View Full Version : Phender Pro install

09-16-2013, 12:37 PM
This summer, I finally installed the phender pro clips I bought last Christmas.

I really like the clips - they are very easy to plug in and remove, and they have a positive lock so they can never fall out. Plus the fender are always at the right height because you never undo them from the clip. Even young kids, or guests with no boating experience, can now have the responsability of putting the fenders out when docking because the clips are that easy. As a driver and owner, that makes me happy.


I had bought three clips per side, and ended up only installing two per side. When laying out the fenders before drilling, I decided that the third fender really needed to be at the tower. Rather than installing a receiver there, I thought it would be easier and better to tie the third one around the tower. So I put a gated hook on the center fender line so I can loop the line around the tower and hook it onto itself.... Believe me, its easier to do than to describe.

These directions worked for me - your mileage may vary

Tools required
- loctite (I used blue)
- 3/8" allen key or allen socket.
- 1-1/2" socket (optional). This is the same size as a socket for a 2" trailer ball, so you may already have one. However, you do not need the socket as I could get it tight enough by hand and you really don't want to overtighten these.
- drill with 1" drill bit. The typical Home Depot spade bit is fine. I bought a new bit and it was fine for the four holes - no chipping.
- one extra person is handy when threading the nuts on.

Mechanical difficulty: 4/10
Fear factor of drilling 4 big holes in your boat: 11/10

(10 minutes) First, figure out where they go. Consider the following factors:
a) each fender should be in the right location to fend off the boat. With a few minutes of experimentation, this meant somewhere around the rear cleat, and somewhere near the front of the windshield on my boat.
b) once you figure out where they should be so the fenders can do their job, then make sure you can easily install them in those locations. The rear ones were simple on my boat, because I put them 4" behind the existing cleats. These were easily accessible from the compartments on either side of the V drive engine. The front ones need to go near the front of the windshield. The spotter side was easy to get at by flipping up the seat. The driver's side had a small access hole high up above the driver's knee. Make sure you're not drilling into wires/cables/ structural pieces. Be particularly careful on the driver's side. Consider putting something in to protect the cables there.
c) On my boat, the top deck has a flat strip about 2" wide that runs from front to back. The cleats are installed on this strip and it made the most sense to install the receivers on teh same strip.
d) put the receivers in the same spot on each side of the boat. Once I determined where the access hole was on the driver's side, I took measurements forward from the tower and back from the forward cleat so that I could get the fender at the same point on each side of the boat. Don't use the bimini clips or windshield as a reference point: I found the bimini clips were mounted in slightly different spots on each side (weird) and the curved windshield was no good for accurate measurements.

Dataset excerpts
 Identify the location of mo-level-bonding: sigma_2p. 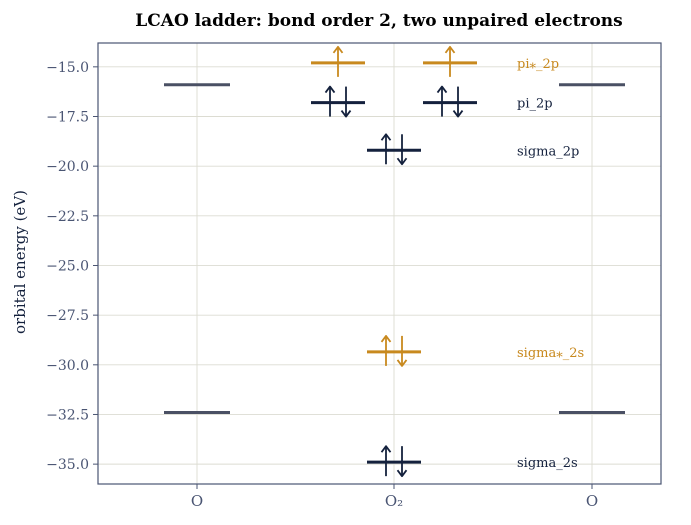
(473, 150).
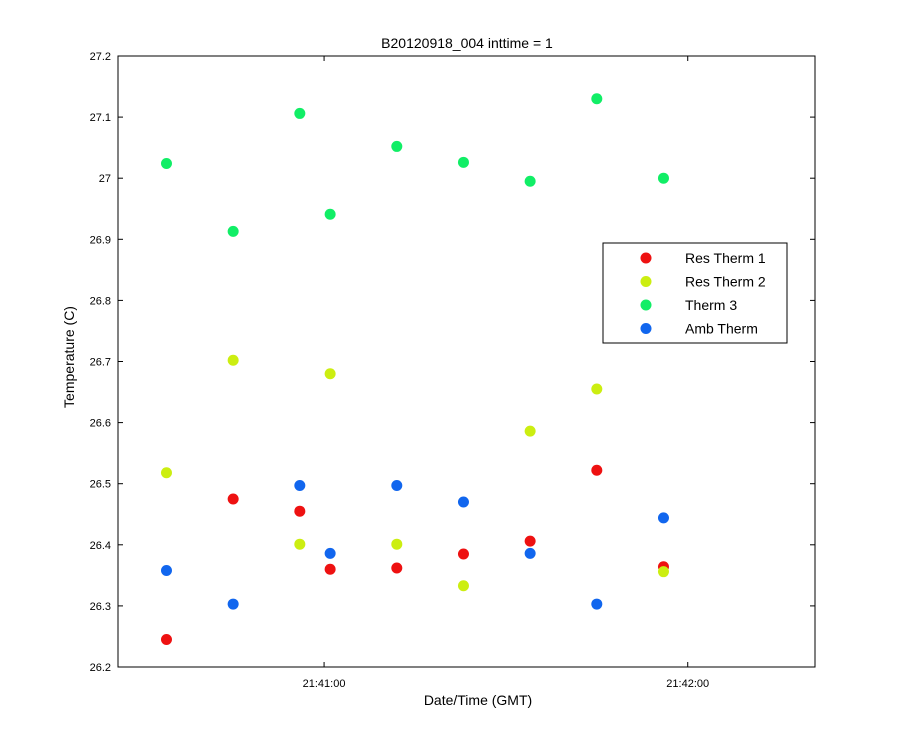  What do you see at coordinates (695, 293) in the screenshot?
I see `legend: Res Therm 1 Res Therm 2 Therm 3 Amb Therm` at bounding box center [695, 293].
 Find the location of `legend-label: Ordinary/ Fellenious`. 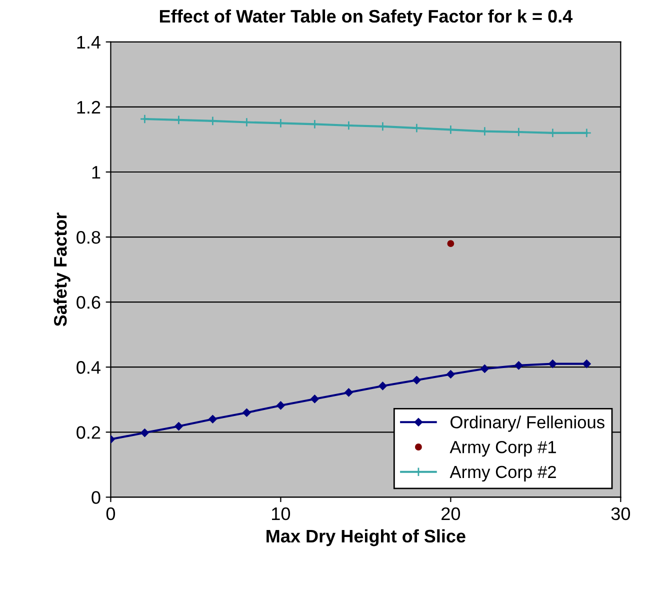

legend-label: Ordinary/ Fellenious is located at coordinates (527, 424).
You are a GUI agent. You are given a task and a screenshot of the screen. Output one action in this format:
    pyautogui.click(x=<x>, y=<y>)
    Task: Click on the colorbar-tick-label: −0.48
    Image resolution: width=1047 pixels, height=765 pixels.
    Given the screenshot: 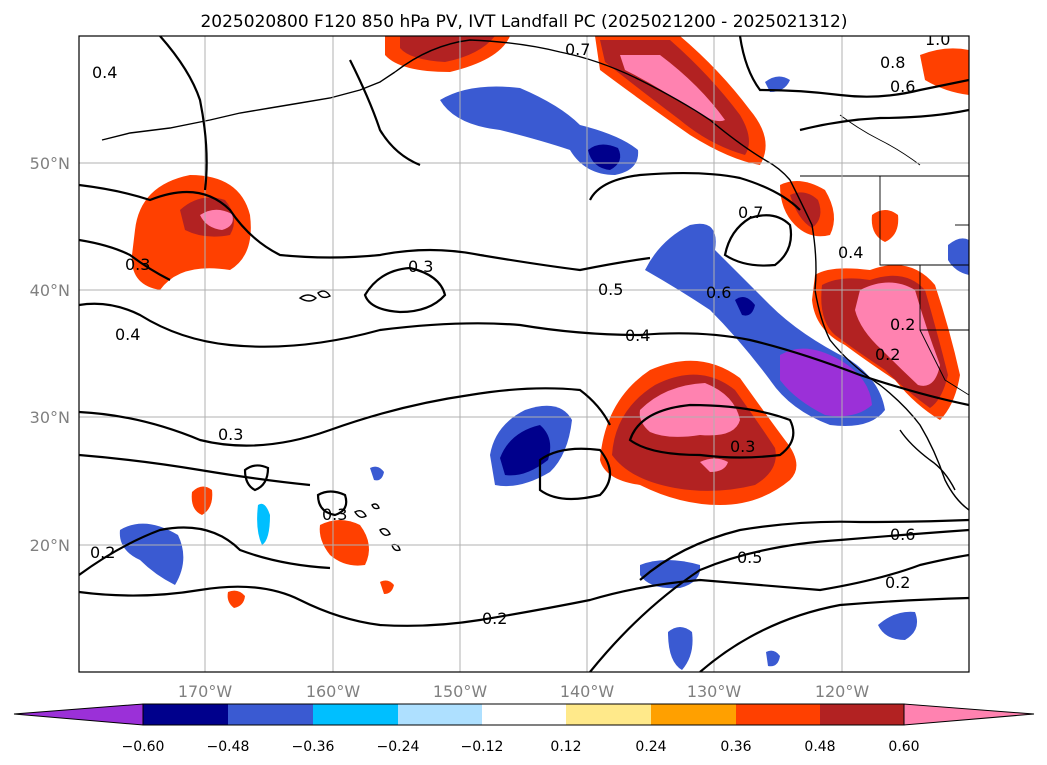 What is the action you would take?
    pyautogui.click(x=228, y=747)
    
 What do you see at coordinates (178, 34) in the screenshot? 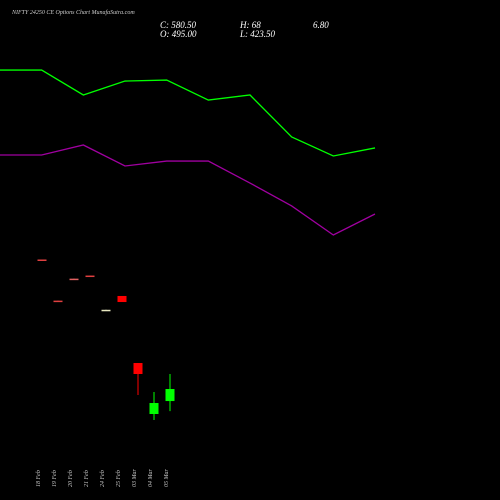
I see `ohlc-info: O: 495.00` at bounding box center [178, 34].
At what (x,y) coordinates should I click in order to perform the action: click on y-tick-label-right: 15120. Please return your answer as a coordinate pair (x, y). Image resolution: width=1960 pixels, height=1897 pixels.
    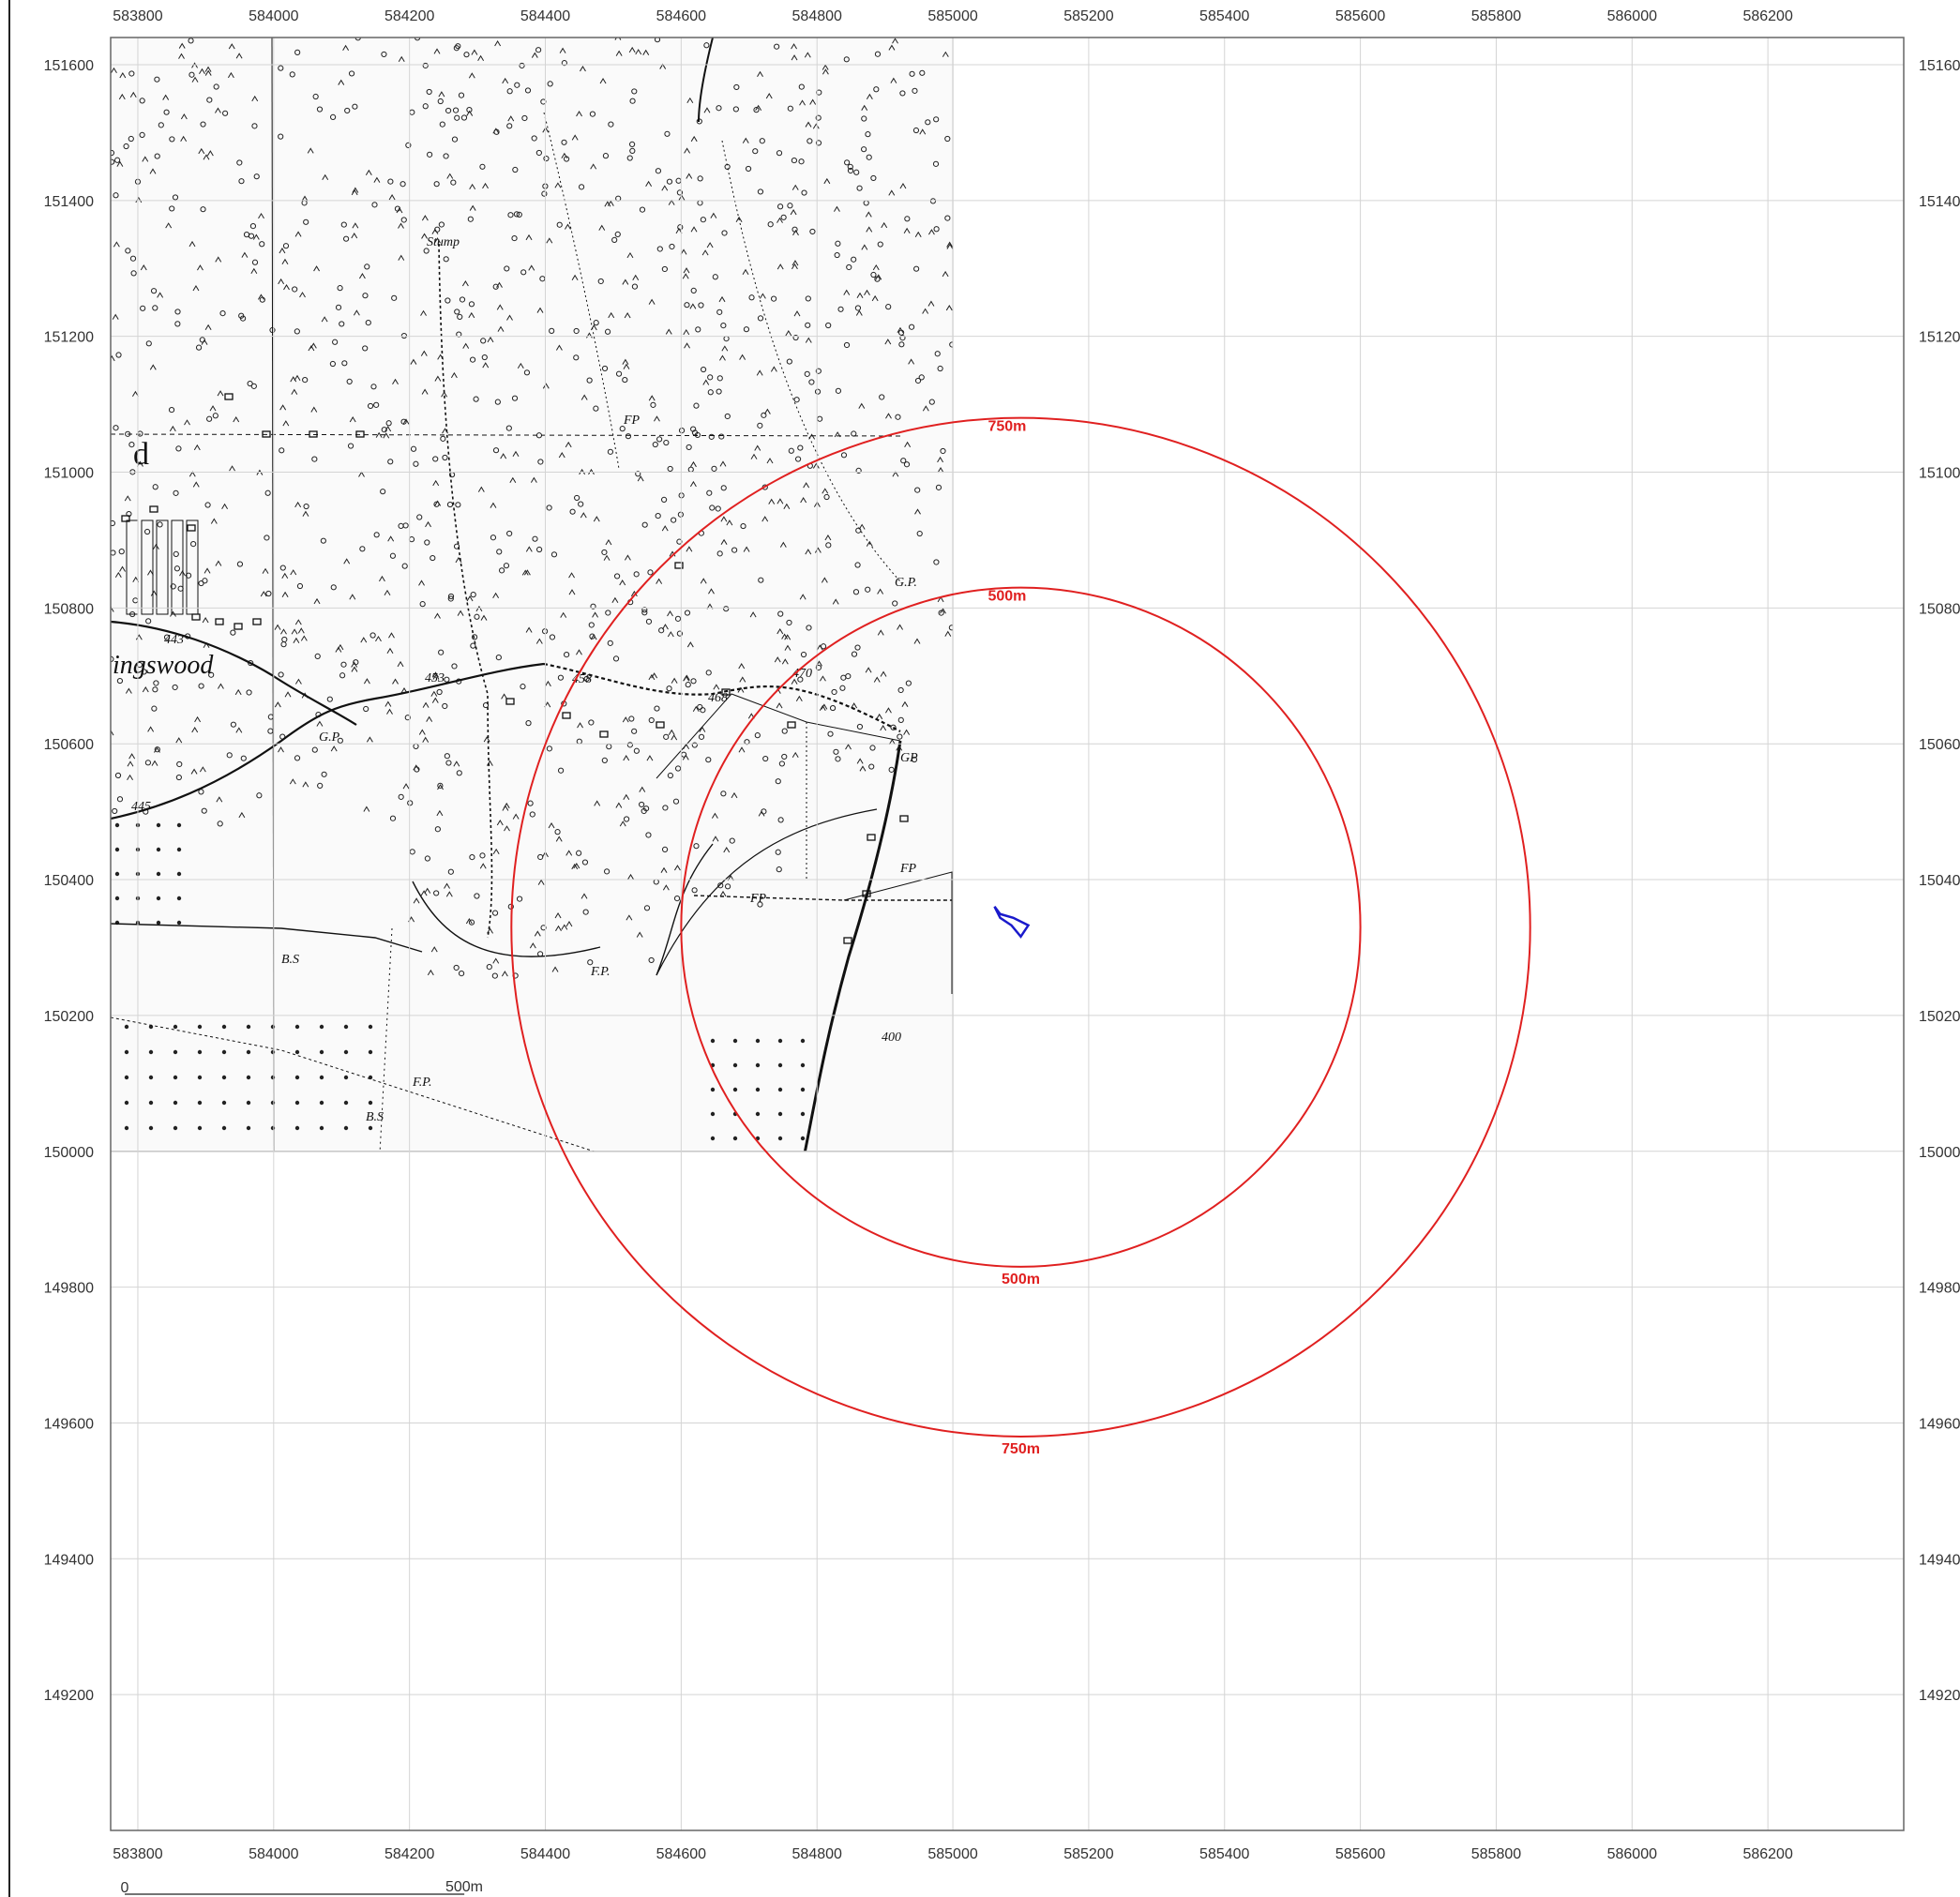
    Looking at the image, I should click on (1940, 338).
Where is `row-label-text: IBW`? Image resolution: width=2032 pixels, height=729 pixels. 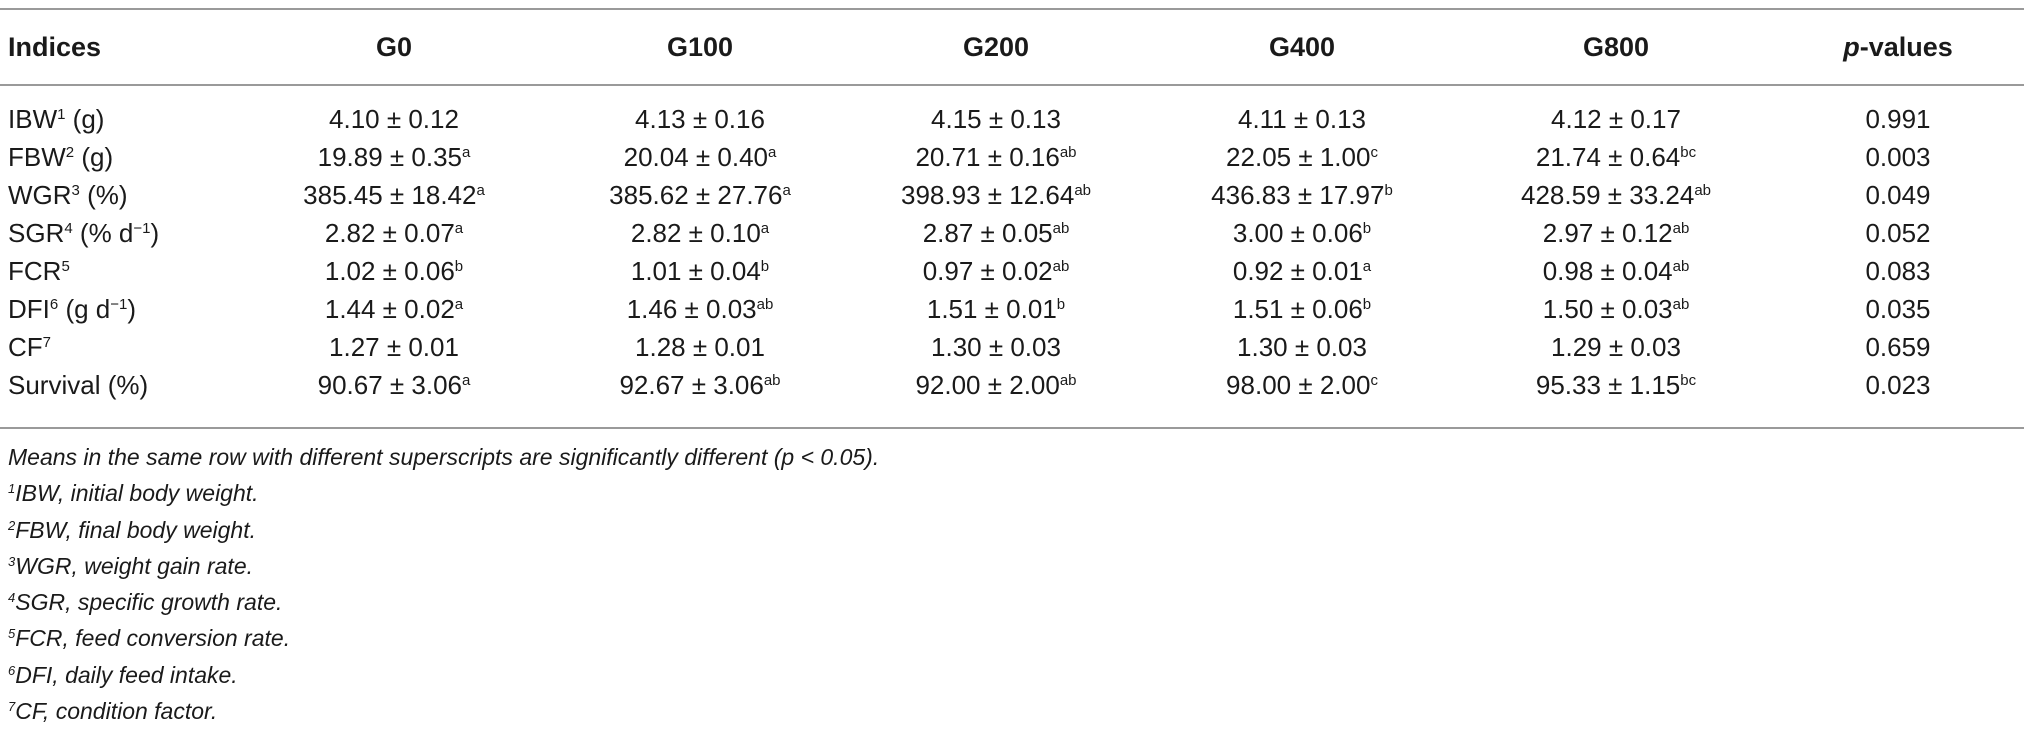 row-label-text: IBW is located at coordinates (33, 118).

Problems to solve
1. Update the records starting at their first line and ending after the line containing "legend-label: Ordinary/ Fellenious is", swapping "location" for "position" and changing nothing else. Omit the pictures from your answer.
2. Continue the post about installing the fender clips on the boat from the point where it stops.

Answers by item number
1.
 Identify the position of mo-level-bonding: sigma_2p. 
(473, 150).
  What do you see at coordinates (695, 293) in the screenshot?
I see `legend: Res Therm 1 Res Therm 2 Therm 3 Amb Therm` at bounding box center [695, 293].
 Find the position of `legend-label: Ordinary/ Fellenious`. 

legend-label: Ordinary/ Fellenious is located at coordinates (527, 424).

2.
(5 mins per hole) Drill the holes
a) so now you've marked the spots, its time to drill the holes. You should have an exact spot marked with a pencil that is dead center of where you want the clip to be. For example on mine, the rear one was 4" back of the cleats, and halfway up the 2" flat strip (see picture).
b) centre punch each hole so that the drill bit has a place to start without wandering. Don't have a centre punch? - use a small nail and give it a few taps just to score the surface. Drill the hole from the outside towards the inside. I stopped about a third of the way through, and then used the hole in the centre to drill from the inside just to score the inside fibreglass so that it didn't chip. Then continue drilling from the outside. Do not dril too far from the inside. ALWAYS FINISH THE HOLE BY DRILLING FROM THE OUTSIDE - otherwise you risk chipping the gelcoat. Note: I was not be able to drill from the inside on the driver's side at all because of access problems, so I just drilled from the outside only.

(5- 10 minutes per clip) Install the clips
a) Dry fit the clips. You'll need an extra person. They can insert the clips from the outside, and you can screw the nut on from the inside. Finger tight only at this point - do not turn from the outside: there's less risk of chipping the gelcoat if the outside piece does not move.
b) Have a look at your job.
i) If the clip is flush to the boat on the outside, then you can remove nut, put loctite on the receiver threads and retighten. Do not overtighten - rely on loctite because too much torque will chip or crack the gelcoat. Done!
ii) If the clip is not flush, then the issue is that while the gelcoat surface is flat on the outside, the fibreglass on the inside is rounded. The nut contacts one side of the inside fibreglass and pushes the clip so that it is not flush. You have a couple of options: you can dremel away teh extra fibreglass so that the nut can go flush (I did not do this); you could insert something under the nut to make it flush again (perhaps plumber's putty or wire - wood would not be a good long term solution); or you could use the retrofit receiver, which is much narrower. Since I had purchased three receivers including one retrofit, this was my solution. See discussion below on the drivers front clip. Once you get it so that it is flush, then loctite and tighten. Done!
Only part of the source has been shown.